What surprised me most was the rhythm of the nights. I have always thought of Egypt as the country that does not sleep, but Ramadan makes this especially visible. My friend and I often wandered the streets at 3 or 4 a.m. Families walked together. Cafés stayed open and glowing. Laughter travelled easily between groups. Suhoor meals at crowded tables with plates of foul and falafel became one of my favourite rituals.
The days were quieter. Much of the time was spent at home, resting, watching television, and letting the hours pass.
As Ramadan approached its final days, the excitement grew. This year brought an unexpected extra day of fasting after a moonsighting difference. Some welcomed it, others accepted it reluctantly, but for me, it felt like a gift. Arriving late in the month had made every day feel precious, and that additional day became one more opportunity to feel part of something larger than myself.
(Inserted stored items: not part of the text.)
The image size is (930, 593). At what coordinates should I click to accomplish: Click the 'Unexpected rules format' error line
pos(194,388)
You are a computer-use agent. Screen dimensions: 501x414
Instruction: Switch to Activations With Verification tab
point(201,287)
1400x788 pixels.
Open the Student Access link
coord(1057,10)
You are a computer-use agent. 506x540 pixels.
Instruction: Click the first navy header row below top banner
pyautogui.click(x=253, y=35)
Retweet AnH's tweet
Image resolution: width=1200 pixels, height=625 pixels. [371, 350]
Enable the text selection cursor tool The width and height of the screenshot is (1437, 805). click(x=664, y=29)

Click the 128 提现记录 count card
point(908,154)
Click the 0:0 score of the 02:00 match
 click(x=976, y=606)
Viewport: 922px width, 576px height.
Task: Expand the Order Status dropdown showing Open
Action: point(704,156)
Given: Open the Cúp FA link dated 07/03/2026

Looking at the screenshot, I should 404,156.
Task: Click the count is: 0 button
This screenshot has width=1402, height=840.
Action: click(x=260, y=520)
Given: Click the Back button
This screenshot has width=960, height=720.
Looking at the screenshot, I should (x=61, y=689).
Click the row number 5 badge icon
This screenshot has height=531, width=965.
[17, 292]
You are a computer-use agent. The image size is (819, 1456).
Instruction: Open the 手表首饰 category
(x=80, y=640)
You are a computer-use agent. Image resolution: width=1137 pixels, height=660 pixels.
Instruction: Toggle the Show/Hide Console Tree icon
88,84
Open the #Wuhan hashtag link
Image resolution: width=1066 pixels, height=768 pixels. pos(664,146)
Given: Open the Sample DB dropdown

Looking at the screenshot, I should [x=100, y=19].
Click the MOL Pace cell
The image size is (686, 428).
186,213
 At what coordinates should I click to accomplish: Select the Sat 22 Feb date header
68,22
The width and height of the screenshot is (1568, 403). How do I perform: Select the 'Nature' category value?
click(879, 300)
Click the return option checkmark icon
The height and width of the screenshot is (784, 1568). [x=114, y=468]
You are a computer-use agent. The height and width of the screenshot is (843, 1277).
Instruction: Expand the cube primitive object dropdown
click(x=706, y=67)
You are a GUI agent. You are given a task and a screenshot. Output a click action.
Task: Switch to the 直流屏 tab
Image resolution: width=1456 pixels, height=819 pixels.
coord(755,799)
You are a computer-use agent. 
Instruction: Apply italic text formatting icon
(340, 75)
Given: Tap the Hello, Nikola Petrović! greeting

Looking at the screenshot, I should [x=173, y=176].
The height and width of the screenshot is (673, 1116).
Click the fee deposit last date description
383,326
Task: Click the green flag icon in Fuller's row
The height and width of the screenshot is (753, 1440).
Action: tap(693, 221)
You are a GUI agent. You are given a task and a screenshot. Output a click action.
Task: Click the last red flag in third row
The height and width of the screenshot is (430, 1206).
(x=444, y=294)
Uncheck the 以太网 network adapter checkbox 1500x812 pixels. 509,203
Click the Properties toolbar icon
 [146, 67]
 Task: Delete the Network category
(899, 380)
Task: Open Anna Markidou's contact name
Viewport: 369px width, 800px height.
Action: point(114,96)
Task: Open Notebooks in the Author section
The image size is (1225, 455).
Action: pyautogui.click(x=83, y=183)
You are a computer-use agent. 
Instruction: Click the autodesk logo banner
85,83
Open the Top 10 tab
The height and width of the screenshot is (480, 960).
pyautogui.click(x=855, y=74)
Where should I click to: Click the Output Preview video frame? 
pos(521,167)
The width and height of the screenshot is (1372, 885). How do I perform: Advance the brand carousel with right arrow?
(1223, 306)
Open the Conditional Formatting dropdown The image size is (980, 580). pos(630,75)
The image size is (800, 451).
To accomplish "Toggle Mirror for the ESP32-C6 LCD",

What stayed with me most were the small gestures: Qur’anic recitations drifting from the kitchen, cups of shay shared after midnight, families waiting together for maghrib, neighbours greeting one another with ease. These ordinary moments created a sense of belonging I had never experienced elsewhere.
By contrast, my experience of fasting during the first days of Ramadan in the UK felt isolating. I had chosen to fast in the days before travelling to Egypt, partly to support my friends who would be observing the month and partly out of curiosity as someone studying Arabic and its cultural context. Waking before dawn alone in student accommodation and breaking my fast without anyone beside me made the difference unmistakable. Egypt revealed Ramadan as generous, shared, and alive.
As I prepare for my upcoming year abroad in Egypt, I find myself hoping to spend Ramadan there again. The month taught me something lasting: belonging is not always inherited. Sometimes it is given quietly, through food offered and doors opened.
That was the hospitality I was fortunate enough to experience in Umm al-Dunya, and it is the sense of home I will carry with me still.